Copy out the lines of data from the line containing "Click the small" through the line containing "Tap the YDP", inclusive, and give only those lines. Keep the requests as they are, but multiply each coordinate in the answers by 0.65 and round it to a whole number, with halves rounded up.
# Start of Entries provided
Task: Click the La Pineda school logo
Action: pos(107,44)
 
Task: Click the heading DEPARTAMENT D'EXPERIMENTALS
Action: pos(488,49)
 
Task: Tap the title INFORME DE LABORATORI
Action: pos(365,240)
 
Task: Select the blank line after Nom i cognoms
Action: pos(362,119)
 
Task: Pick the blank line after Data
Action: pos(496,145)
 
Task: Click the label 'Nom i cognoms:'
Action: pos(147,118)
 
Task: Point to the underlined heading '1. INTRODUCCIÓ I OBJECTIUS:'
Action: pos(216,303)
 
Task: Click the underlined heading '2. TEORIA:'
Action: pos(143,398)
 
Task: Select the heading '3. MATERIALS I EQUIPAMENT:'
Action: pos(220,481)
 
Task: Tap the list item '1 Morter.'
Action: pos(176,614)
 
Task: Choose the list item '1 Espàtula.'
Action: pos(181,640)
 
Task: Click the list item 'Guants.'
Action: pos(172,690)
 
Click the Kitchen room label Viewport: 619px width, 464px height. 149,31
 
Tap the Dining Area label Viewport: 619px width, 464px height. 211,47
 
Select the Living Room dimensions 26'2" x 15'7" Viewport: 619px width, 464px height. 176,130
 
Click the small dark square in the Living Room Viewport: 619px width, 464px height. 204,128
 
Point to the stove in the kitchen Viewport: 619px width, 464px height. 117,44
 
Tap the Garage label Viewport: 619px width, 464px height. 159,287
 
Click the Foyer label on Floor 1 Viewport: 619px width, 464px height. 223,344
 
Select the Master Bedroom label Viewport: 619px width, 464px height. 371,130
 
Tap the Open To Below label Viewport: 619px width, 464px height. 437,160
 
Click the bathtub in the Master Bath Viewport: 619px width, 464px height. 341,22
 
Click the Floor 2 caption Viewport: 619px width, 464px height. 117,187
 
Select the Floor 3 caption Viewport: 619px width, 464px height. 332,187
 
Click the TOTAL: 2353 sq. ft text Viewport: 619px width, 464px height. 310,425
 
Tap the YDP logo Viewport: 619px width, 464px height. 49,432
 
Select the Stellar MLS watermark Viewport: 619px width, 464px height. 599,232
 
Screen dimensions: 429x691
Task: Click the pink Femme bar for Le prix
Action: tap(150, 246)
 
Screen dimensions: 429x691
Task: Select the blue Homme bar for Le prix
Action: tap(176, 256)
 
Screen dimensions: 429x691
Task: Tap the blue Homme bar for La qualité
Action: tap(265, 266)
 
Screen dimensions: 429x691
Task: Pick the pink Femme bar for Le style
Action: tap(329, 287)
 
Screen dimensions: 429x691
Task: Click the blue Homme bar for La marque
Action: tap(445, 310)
# End of Entries provided
Answer to this exercise:
Click the small dark square in the Living Room Viewport: 619px width, 464px height. 133,83
 
Point to the stove in the kitchen Viewport: 619px width, 464px height. 76,29
 
Tap the Garage label Viewport: 619px width, 464px height. 103,187
 
Click the Foyer label on Floor 1 Viewport: 619px width, 464px height. 145,224
 
Select the Master Bedroom label Viewport: 619px width, 464px height. 241,85
 
Tap the Open To Below label Viewport: 619px width, 464px height. 284,104
 
Click the bathtub in the Master Bath Viewport: 619px width, 464px height. 222,14
 
Click the Floor 2 caption Viewport: 619px width, 464px height. 76,122
 
Select the Floor 3 caption Viewport: 619px width, 464px height. 216,122
 
Click the TOTAL: 2353 sq. ft text Viewport: 619px width, 464px height. 202,276
 
Tap the YDP logo Viewport: 619px width, 464px height. 32,281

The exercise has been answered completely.